Thangaraj Phyllis M, Kummer Benjamin R, Lorberbaum Tal, Elkind Mitchell S V, Tatonetti Nicholas P
Department of Biomedical Informatics, Columbia University, 622 W 168th St., PH-20, New York, NY, 10032, USA.
Department of Systems Biology, Columbia University, New York, NY, USA.
BioData Min. 2020 Dec 7;13(1):21. doi: 10.1186/s13040-020-00230-x.
Accurate identification of acute ischemic stroke (AIS) patient cohorts is essential for a wide range of clinical investigations. Automated phenotyping methods that leverage electronic health records (EHRs) represent a fundamentally new approach cohort identification without current laborious and ungeneralizable generation of phenotyping algorithms. We systematically compared and evaluated the ability of machine learning algorithms and case-control combinations to phenotype acute ischemic stroke patients using data from an EHR.
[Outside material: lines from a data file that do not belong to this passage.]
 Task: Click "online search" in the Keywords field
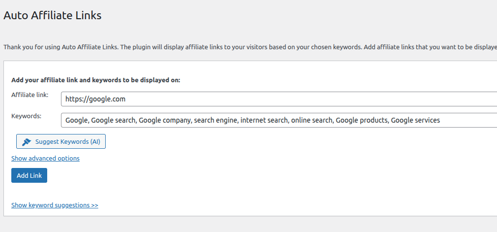point(311,120)
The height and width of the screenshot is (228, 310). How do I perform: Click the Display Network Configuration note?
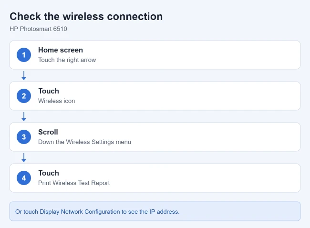[155, 211]
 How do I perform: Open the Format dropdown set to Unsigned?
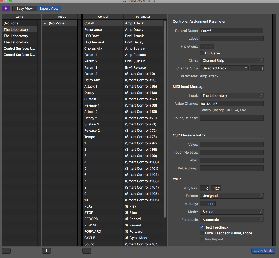(232, 196)
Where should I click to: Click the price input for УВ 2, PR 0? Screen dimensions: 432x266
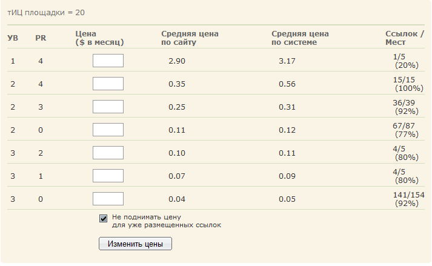108,130
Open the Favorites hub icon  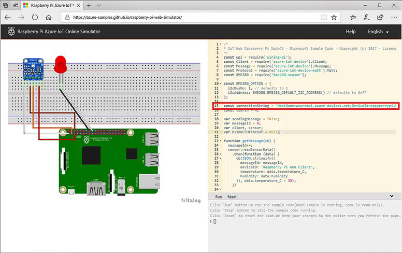point(353,17)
Using structured patient data from the EHR at a tertiary-care hospital system, we built and evaluated machine learning models to identify patients with AIS based on 75 different case-control and classifier combinations. We then estimated the prevalence of AIS patients across the EHR. Finally, we externally validated the ability of the models to detect AIS patients without AIS diagnosis codes using the UK Biobank.
Across all models, we found that the mean AUROC for detecting AIS was 0.963 ± 0.0520 and average precision score 0.790 ± 0.196 with minimal feature processing. Classifiers trained with cases with AIS diagnosis codes and controls with no cerebrovascular disease codes had the best average F1 score (0.832 ± 0.0383). In the external validation, we found that the top probabilities from a model-predicted AIS cohort were significantly enriched for AIS patients without AIS diagnosis codes (60-150 fold over expected).
Our findings support machine learning algorithms as a generalizable way to accurately identify AIS patients without using process-intensive manual feature curation. When a set of AIS patients is unavailable, diagnosis codes may be used to train classifier models.
准确识别急性缺血性脑卒中(AIS)患者队列对于广泛的临床研究至关重要。利用电子健康记录(EHR)的自动表型分析方法代表了一种全新的队列识别方法,无需当前费力且不可推广的表型算法生成。我们系统地比较和评估了机器学习算法和病例对照组合使用EHR数据对急性缺血性脑卒中患者进行表型分析的能力。
利用三级医疗医院系统中EHR的结构化患者数据,我们构建并评估了机器学习模型,以基于75种不同的病例对照和分类器组合识别AIS患者。然后,我们估计了整个EHR中AIS患者的患病率。最后,我们使用英国生物银行对外验证了模型检测无AIS诊断代码的AIS患者的能力。
在所有模型中,我们发现检测AIS的平均受试者工作特征曲线下面积(AUROC)为0.963±0.0520,平均精确率评分为0.790±0.196,且特征处理最少。使用有AIS诊断代码的病例和无脑血管疾病代码的对照训练的分类器平均F1分数最高(0.832±0.0383)。在外部验证中,我们发现模型预测的AIS队列的最高概率在无AIS诊断代码的AIS患者中显著富集(比预期高60至150倍)。
我们的研究结果支持将机器学习算法作为一种无需使用流程密集型手动特征筛选即可准确识别AIS患者的通用方法。当一组AIS患者不可用时,诊断代码可用于训练分类器模型。